La cooperazione allo sviluppo si configura sempre di più come strumento di politica estera. Quella esercitata dall'Italia è insufficiente in termini di risorse allocate, ma ampiamente sufficiente per la sua capacità di tenuta. A sottolinearlo è il presidente della Camera, Gianfranco Fini, in un'intervista allegata al V rapporto di ActionAid dal titolo L'Italia e la lotta alla povertà nel mondo.
Il documento della Ong ha difatti il fine di analizzare il mantenimento degli impegni sottoscritti dal nostro paese rispetto a iniziative di lotta alla povertà nel mondo. Un approfondimento reso necessario dal taglio dei fondi deciso dall’attuale governo.
Eppure, ha spiegato Fini, la cooperazione allo sviluppo deve essere considerata «una componente imprescindibile della nostra politica estera: oltre agli indubbi benefici, anche umanitari, che arreca alle popolazioni, essa contribuisce al perseguimento del legittimo interesse dei donatori a essere presenti in paesi beneficiari, che sempre più spesso sono altresì partner commerciali e di investimenti, anche in settori strategici come quello energetico e delle materie prime».
«Nelle sedi multilaterali – ha proseguito la terza carica dello Stato – in cui i tagli dei fondi della legge 49 ci stanno in qualche modo penalizzando, fare una politica di cooperazione con idee e strategie coerenti e vincenti vuol dire anche facilitare l'ottenimento di vantaggi in altri settori, nell'interesse del nostro paese». Ecco perché quella della cooperazione allo sviluppo «è una materia in cui il Parlamento potrebbe utilmente recuperare un ruolo propulsivo tramite l'esercizio delle proprie prerogative, anche nel campo dell'iniziativa normativa, per contribuire a modernizzare e a dare maggiore efficacia a quello che permane un settore strategico della politica estera italiana».

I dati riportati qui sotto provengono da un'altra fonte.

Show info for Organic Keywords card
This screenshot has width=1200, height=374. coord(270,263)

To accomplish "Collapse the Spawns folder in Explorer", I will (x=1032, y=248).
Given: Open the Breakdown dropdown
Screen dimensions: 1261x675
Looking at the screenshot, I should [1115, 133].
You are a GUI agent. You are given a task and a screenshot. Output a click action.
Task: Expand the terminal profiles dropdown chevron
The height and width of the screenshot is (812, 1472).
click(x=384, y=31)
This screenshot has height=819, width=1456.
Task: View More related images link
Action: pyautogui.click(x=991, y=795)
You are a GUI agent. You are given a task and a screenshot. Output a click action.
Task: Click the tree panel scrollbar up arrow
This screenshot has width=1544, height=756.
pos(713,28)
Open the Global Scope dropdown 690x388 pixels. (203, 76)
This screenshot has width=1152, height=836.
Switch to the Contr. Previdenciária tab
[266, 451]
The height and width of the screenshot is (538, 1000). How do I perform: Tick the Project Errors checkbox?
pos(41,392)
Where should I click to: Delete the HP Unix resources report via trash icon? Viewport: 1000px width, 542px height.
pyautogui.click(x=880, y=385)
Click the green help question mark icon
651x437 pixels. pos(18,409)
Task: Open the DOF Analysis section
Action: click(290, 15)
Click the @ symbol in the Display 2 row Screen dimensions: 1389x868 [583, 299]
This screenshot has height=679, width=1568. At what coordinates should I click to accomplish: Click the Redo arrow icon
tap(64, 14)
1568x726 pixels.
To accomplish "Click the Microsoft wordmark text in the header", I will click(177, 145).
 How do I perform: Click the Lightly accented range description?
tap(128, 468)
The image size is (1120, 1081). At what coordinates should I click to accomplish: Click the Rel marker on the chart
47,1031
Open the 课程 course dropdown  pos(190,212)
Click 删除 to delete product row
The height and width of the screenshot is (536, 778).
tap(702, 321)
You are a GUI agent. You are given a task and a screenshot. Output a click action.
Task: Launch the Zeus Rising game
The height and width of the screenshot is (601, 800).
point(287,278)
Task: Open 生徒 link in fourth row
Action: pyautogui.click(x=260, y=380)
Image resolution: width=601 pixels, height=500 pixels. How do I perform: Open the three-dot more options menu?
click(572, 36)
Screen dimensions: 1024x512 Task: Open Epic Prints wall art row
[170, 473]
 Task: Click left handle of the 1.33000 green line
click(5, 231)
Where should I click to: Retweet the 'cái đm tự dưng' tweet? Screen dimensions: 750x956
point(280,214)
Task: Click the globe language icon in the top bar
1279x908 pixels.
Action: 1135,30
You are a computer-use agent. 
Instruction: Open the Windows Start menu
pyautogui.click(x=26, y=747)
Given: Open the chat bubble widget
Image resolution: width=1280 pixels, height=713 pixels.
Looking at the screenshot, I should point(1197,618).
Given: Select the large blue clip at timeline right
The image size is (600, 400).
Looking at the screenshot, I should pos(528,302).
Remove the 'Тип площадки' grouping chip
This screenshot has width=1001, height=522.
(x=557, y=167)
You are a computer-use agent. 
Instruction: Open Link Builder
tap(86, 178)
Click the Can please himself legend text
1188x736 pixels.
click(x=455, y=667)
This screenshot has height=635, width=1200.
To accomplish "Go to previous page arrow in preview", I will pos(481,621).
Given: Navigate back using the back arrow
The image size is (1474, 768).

Che giudizio dare, quindi al sistema italiano di cooperazione allo sviluppo? Sul punto Gianfranco Fini non nasconde lo scarso impegno finanziario dell’esecutivo: «All'Italia darei un'insufficienza per quanto riguarda la quantità di risorse allocate. Ma assicurerei una votazione ampiamente sufficiente per la capacità di tenuta complessiva del nostro paese sui principali tavoli internazionali e sulla qualità degli interventi effettuati».